An illegal aggression by Israel and the United States
While it is obvious that Israel and the United States had no right to attack Iran on February 28, 2026, few of us say so publicly. The trend in the West is to avoid taking a stand. Therefore, few dare to say that Israel and the United States are behaving like barbarians.
Generally speaking, international law is not a code, comparable to a penal code, but a series of commitments to which those who have made them must adhere.
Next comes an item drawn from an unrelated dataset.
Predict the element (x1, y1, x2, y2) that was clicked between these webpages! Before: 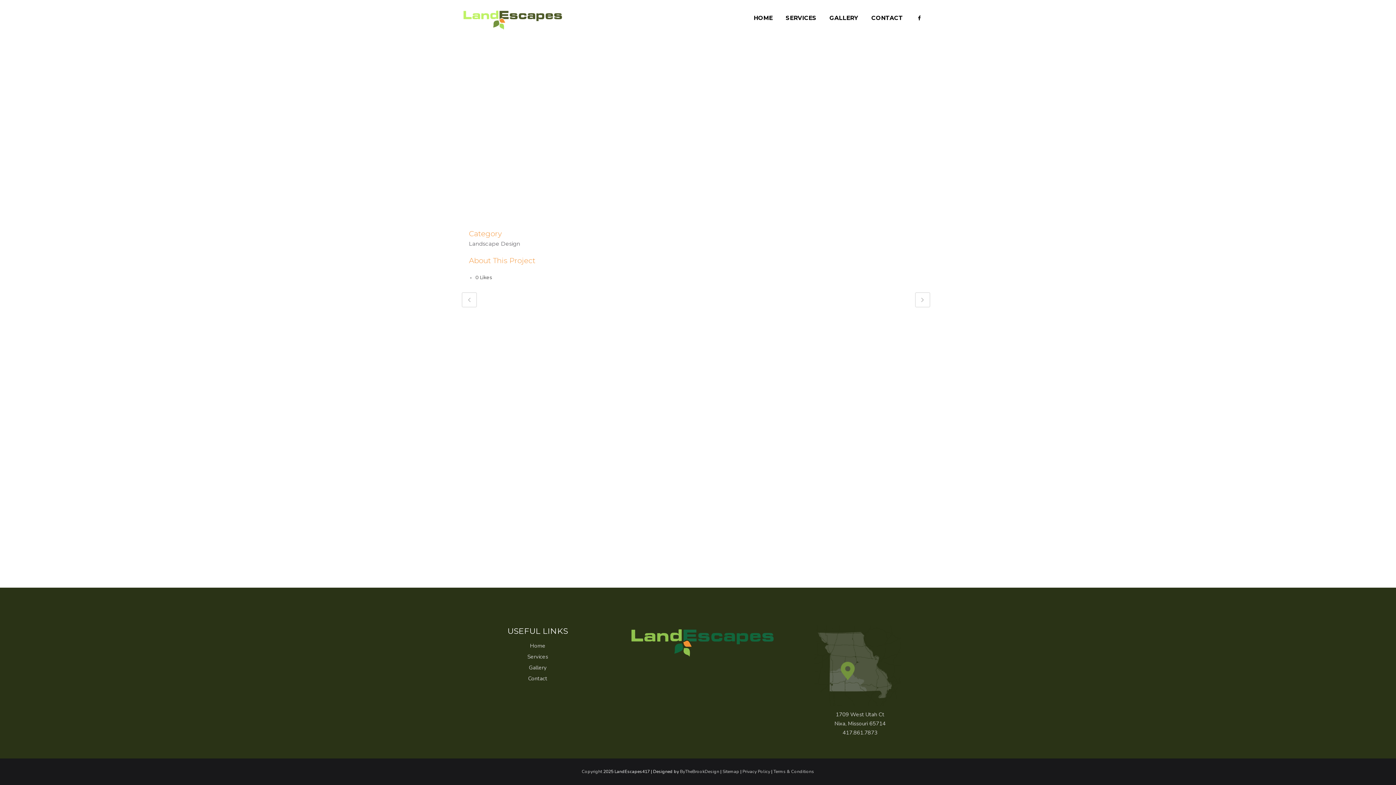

These commitments include not behaving like barbarians, not resorting to war propaganda, renouncing colonization and recognizing the right of peoples to self-determination, refraining from threatening others, and refraining from attacking one’s neighbours or becoming complicit in such aggression.
It was only on April 10 that Ambassador Michael G. Waltz, the United States Permanent Representative to the United Nations, declared that the ongoing war was intended to “protect U.S. armed forces in the region, ensure the free flow of maritime trade through the Strait of Hormuz, and protect U.S. allies and regional partners from Iran and its proxies” [1]. Note that this justification does not address the initiation of the war, but only its continuation.
Simultaneously, Israeli Foreign Minister Gideon Sa’ar explained that the current war, “Roaring Lion,” was merely the second phase of Operation “Rising Lion.” He justified it by claiming that Iran had responded to the initial Israeli bombings. Furthermore, he drew upon slogans from Iranian demonstrations (“Death to Israel!” “Death to the United States!”) to try to convince readers that Tehran had long sought to annihilate the entire Israeli Jewish population. This was followed by a demonstration that Iran was preparing to develop an atomic bomb and ballistic missiles, forcing Tel Aviv to act before it was too late. The letter concluded with a tribute to the “courageous Iranian people who sought to free themselves from the tyrannical yoke [of the regime].” [2]
In doing so, Israel, as is its wont, reinterpreted history to suit its purposes and conveniently ignored previous episodes (the bombing of the Iranian ambassador’s residence in Damascus on April 1, 2024, and the Iranian retaliation on October 1, 2024; the Israeli “preemptive” attack of June 13, 2025, and the subsequent Iranian response). However, as things stand, all three of these operations constitute “aggression” under the UN Charter.
The interpretation of the slogan “Death to Israel!” as a desire to annihilate the population of that state is erroneous. Tehran intends to put an end to the rogue state of Israel, which it proclaimed on May 14, 1948, and which it does not recognize, but not to kill its population, which it respects. Tehran remains committed to the partition plan for Palestine, adopted by the United Nations on November 29, 1947. Tel Aviv rejects it and assassinated the UN mediator, the Swede Folke Bernadotte, on September 17, 1948, when he arrived to study the boundaries of the areas to be allocated to Jews and Arabs.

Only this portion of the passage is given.